[Begin Supplied data]
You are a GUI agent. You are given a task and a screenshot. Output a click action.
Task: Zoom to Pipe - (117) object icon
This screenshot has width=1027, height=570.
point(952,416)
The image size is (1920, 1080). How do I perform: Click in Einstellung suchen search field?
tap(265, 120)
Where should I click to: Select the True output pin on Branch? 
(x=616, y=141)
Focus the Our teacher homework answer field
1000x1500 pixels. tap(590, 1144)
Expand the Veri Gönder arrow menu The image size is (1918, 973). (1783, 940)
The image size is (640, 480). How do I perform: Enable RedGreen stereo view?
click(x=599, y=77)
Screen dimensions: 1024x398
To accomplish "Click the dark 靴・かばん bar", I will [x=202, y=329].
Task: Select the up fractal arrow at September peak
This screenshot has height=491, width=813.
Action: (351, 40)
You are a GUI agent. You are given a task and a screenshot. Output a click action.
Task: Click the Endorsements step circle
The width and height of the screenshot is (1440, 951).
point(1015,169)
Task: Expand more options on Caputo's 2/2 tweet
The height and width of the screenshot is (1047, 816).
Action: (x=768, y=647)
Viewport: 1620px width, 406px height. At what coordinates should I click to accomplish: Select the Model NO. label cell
[End Supplied data]
▸ Task instructions
Rewrite all of the material above, putting "tap action" in place of every "click action" and keeping everything else the same.

▸ Correct response
You are a GUI agent. You are given a task and a screenshot. Output a tap action.
Task: Zoom to Pipe - (117) object icon
This screenshot has width=1027, height=570.
point(952,416)
The image size is (1920, 1080). How do I perform: Click in Einstellung suchen search field?
tap(265, 120)
Where should I click to: Select the True output pin on Branch? 
(x=616, y=141)
Focus the Our teacher homework answer field
1000x1500 pixels. tap(590, 1144)
Expand the Veri Gönder arrow menu The image size is (1918, 973). (1783, 940)
The image size is (640, 480). How do I perform: Enable RedGreen stereo view?
click(x=599, y=77)
Screen dimensions: 1024x398
To accomplish "Click the dark 靴・かばん bar", I will [x=202, y=329].
Task: Select the up fractal arrow at September peak
This screenshot has height=491, width=813.
Action: (351, 40)
You are a GUI agent. You are given a task and a screenshot. Output a tap action.
Task: Click the Endorsements step circle
The width and height of the screenshot is (1440, 951).
point(1015,169)
Task: Expand more options on Caputo's 2/2 tweet
The height and width of the screenshot is (1047, 816).
Action: (x=768, y=647)
Viewport: 1620px width, 406px height. At what coordinates should I click to accomplish: Select the Model NO. label cell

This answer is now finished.